Because cancer reminds you, that you will die. Hopefully I’ll still get to be an old lady with long white hair, but I don’t know that for sure anymore.
And so, I rest. I play. I love. I write. And I try to create more music, because my voice is most easily expressed in music.
Caring And Comfort (Savvy Wigs) sent me my wig in May after a little delay. One of the main wig makers just had a little delay, I mean, a baby! I’m excited for her and still waiting for those pictures… I’m so grateful to Caring and Comfort, Christian and my Mom for helping me obtain this wig. It’s made from my hair and made to look exactly like I used to look…
I do feel ambivalent about wearing it. I love it AND it makes me cry.
It’s all very interesting to have it arrive when the hair on my head was starting to grow back in earnest. Of course, now, it’s falling out again from this second batch of chemo rounds. When I got diagnosed and cut off all my hair, I felt empowered and I didn’t really mourn much about the loss of my hair for that first part of chemotherapy. Cutting it off was a way I could take control of this out-of-control situation. But now, having my wig, and having my hair fall out a second time… I am mourning, more than I expected.
Here’s my journal entry from the day I received my wig (edited for language):
I got my wig. My hair. My hair all tied up in knots on lace that fits over my bald head. It’s emotionally very strange to suddenly have my hair back, but it’s not actually attached to my head. It does look uncannily like me.

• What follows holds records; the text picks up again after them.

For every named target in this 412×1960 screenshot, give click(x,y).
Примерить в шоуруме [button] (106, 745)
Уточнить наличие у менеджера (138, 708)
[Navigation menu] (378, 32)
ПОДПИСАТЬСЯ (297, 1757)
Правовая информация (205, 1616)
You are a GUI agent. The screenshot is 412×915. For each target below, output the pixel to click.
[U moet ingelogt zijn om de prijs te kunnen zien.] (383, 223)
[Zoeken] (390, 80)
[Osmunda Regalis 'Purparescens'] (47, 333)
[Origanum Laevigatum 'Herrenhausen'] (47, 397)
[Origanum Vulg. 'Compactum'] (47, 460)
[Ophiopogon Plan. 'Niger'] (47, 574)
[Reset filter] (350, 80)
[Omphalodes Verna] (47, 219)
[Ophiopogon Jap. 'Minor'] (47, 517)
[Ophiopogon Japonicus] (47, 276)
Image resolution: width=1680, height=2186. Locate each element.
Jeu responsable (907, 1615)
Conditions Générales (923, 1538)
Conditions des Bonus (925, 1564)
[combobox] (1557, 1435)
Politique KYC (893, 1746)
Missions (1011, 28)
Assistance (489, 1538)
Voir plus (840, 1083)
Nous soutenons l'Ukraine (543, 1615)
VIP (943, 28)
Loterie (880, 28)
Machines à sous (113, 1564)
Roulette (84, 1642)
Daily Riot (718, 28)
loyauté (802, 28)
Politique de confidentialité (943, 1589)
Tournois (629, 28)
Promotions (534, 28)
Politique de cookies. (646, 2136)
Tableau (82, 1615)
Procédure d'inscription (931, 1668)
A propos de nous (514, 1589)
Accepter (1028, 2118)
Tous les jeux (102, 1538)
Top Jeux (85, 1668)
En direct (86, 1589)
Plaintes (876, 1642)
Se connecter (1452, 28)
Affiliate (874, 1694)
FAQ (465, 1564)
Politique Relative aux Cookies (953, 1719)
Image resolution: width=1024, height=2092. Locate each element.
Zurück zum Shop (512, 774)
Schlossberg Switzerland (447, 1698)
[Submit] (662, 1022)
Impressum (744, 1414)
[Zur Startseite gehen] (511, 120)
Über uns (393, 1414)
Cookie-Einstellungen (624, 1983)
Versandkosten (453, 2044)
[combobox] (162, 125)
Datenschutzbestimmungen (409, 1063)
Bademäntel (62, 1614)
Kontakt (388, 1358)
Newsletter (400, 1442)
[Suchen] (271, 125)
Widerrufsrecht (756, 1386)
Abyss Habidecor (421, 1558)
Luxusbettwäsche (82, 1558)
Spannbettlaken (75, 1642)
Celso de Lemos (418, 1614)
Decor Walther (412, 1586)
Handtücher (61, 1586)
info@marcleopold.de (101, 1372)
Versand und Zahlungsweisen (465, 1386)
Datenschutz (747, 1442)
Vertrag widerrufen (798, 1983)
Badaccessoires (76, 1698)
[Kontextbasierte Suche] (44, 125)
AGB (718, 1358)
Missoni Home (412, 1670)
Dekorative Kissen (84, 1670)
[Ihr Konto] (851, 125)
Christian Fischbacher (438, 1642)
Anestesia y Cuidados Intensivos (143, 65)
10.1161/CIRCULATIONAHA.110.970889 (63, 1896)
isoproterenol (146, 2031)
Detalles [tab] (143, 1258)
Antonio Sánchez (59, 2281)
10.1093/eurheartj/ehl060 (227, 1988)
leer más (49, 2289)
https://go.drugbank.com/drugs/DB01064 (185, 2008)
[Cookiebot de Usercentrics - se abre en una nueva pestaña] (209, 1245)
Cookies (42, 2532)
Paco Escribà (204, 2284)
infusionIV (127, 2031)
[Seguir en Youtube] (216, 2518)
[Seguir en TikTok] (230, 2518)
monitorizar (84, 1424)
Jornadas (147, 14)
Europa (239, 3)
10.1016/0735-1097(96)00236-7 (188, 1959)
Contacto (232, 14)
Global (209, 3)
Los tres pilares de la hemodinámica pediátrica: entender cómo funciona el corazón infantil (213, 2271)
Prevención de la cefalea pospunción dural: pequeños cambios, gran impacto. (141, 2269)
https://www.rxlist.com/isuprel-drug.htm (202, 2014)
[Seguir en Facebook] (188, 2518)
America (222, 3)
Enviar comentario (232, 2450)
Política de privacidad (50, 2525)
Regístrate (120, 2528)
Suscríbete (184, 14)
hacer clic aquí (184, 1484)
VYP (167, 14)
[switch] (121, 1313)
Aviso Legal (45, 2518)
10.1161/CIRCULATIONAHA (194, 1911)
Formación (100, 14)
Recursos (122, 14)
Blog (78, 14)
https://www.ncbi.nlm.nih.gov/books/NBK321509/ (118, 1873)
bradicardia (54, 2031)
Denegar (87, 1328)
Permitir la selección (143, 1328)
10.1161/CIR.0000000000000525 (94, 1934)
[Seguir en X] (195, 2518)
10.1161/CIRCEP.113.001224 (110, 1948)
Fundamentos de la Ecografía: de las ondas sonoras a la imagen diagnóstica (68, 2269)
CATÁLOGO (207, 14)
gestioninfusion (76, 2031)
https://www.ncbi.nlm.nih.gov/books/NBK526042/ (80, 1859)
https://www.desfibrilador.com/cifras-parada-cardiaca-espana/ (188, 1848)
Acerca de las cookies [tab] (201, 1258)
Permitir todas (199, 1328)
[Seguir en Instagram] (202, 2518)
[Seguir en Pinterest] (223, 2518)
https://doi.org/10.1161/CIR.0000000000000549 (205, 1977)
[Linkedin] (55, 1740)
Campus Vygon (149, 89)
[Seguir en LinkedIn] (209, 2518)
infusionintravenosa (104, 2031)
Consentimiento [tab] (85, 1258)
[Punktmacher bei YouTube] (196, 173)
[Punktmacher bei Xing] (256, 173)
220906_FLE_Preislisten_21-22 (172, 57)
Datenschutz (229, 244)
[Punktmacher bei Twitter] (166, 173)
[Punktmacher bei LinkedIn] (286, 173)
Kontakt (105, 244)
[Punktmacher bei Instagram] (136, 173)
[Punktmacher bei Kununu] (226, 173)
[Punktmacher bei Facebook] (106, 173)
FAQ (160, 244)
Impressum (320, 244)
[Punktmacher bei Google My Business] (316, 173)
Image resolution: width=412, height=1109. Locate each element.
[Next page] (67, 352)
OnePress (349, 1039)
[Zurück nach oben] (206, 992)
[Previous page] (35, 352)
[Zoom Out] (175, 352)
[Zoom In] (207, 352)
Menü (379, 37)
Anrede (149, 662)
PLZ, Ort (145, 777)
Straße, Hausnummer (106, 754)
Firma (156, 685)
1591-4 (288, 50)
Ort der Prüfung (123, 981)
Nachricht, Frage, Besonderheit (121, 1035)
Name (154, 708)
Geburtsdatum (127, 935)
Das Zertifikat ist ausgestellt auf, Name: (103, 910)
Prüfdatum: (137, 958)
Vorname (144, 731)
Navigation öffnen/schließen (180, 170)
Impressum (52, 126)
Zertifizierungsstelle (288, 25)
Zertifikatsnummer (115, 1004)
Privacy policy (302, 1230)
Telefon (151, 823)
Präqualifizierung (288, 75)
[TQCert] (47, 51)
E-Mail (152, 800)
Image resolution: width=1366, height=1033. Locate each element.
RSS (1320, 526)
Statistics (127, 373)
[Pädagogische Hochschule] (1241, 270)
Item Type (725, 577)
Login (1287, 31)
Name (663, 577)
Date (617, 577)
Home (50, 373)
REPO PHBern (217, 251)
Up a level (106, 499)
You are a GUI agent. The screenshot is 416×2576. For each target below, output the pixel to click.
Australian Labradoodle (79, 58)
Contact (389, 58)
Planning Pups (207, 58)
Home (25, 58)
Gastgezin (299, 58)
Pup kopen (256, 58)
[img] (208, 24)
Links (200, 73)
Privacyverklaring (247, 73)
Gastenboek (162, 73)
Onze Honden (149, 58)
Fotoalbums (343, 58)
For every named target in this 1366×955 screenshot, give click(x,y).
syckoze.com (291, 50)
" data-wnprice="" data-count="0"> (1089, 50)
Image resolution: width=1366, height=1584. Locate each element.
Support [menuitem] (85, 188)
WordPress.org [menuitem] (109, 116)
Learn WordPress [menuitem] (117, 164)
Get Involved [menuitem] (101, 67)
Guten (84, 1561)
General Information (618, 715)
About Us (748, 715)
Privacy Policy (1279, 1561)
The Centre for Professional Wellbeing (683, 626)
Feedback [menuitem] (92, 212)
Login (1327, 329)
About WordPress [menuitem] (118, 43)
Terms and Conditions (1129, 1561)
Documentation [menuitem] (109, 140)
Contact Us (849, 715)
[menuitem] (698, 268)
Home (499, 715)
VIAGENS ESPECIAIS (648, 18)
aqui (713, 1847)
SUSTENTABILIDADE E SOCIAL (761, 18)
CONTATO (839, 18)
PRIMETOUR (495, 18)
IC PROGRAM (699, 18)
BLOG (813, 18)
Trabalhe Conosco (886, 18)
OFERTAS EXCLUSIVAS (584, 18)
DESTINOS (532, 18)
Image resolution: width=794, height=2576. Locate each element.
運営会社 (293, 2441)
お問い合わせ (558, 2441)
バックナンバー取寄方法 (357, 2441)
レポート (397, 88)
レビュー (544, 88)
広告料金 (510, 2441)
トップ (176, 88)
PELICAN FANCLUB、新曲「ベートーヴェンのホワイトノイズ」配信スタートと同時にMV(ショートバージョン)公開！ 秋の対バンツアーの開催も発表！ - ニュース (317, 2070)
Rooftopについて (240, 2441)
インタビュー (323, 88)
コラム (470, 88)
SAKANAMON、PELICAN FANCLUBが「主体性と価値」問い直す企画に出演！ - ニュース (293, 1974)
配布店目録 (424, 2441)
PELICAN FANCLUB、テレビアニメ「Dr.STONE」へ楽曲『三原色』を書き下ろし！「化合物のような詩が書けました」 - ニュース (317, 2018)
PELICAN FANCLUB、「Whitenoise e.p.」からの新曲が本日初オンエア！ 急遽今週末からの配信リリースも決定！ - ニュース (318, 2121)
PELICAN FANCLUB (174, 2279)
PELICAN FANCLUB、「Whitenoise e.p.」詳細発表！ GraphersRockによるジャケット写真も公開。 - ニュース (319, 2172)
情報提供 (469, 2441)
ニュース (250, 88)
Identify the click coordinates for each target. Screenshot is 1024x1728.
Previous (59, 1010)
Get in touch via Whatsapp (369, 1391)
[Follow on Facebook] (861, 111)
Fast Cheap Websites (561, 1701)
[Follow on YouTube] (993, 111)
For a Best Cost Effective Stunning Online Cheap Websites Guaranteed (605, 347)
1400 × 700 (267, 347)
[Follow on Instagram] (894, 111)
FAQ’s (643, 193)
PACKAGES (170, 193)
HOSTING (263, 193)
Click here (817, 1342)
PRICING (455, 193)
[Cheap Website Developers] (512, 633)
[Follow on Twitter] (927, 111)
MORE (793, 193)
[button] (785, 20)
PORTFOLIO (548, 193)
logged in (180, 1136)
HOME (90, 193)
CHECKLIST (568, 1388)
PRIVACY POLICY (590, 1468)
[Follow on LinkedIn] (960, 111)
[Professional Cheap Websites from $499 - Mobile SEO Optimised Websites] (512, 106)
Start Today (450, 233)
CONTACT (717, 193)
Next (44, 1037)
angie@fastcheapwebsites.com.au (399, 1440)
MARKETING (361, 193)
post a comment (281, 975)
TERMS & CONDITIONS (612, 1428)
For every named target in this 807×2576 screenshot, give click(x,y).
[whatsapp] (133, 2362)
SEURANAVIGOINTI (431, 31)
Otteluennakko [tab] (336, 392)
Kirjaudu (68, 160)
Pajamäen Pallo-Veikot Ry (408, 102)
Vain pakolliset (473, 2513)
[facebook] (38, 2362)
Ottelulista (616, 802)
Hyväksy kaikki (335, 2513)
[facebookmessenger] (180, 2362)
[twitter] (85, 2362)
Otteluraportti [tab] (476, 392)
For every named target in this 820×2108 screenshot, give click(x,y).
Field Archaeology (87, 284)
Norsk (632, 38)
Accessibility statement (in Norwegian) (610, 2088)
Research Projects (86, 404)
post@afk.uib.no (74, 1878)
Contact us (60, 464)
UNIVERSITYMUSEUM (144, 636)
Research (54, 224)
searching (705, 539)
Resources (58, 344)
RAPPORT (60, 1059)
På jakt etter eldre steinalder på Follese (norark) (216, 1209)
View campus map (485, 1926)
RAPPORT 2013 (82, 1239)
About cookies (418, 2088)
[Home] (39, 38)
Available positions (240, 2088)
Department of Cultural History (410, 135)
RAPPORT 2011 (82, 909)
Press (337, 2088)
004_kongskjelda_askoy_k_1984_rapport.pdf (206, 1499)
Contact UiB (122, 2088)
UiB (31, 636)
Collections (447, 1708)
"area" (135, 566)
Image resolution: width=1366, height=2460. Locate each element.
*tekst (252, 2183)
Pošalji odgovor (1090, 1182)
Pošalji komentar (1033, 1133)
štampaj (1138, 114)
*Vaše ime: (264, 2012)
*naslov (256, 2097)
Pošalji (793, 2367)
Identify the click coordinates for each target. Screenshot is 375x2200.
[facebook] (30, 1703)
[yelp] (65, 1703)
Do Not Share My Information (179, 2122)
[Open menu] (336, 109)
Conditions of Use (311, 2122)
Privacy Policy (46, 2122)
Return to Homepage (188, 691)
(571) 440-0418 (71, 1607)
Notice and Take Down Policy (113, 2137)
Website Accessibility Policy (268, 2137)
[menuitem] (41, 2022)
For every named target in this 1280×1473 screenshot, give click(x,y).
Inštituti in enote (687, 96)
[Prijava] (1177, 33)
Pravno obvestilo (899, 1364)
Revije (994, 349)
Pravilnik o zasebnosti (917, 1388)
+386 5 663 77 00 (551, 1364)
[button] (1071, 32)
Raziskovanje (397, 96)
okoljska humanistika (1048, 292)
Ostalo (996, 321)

Or at least how I used to look. I’m not sure I look like that anymore. Which is maybe why it’s emotional. Why my hair got to be this symbol of something bigger, some letting go. Some mourning of a past self that will never exist again, cancer free and ignorant of the possibility of cancer. I am forever changed. It seems like a cliche, but it’s also a truth. I will never be the same again, cancer changed me. Physically, some of which I will recover from and the visible scars will be few. Emotionally, most of which will follow me until I’m gone. I want to travel and see my family more, I want to do the things I’ve dreamed of and never acted on. I want to do more of the same things I’m doing anyway, because I do love music, writing music, teaching music, performing music. My hair. My identity. My look. My sexuality. My quirk. My recognizable trait. My hair.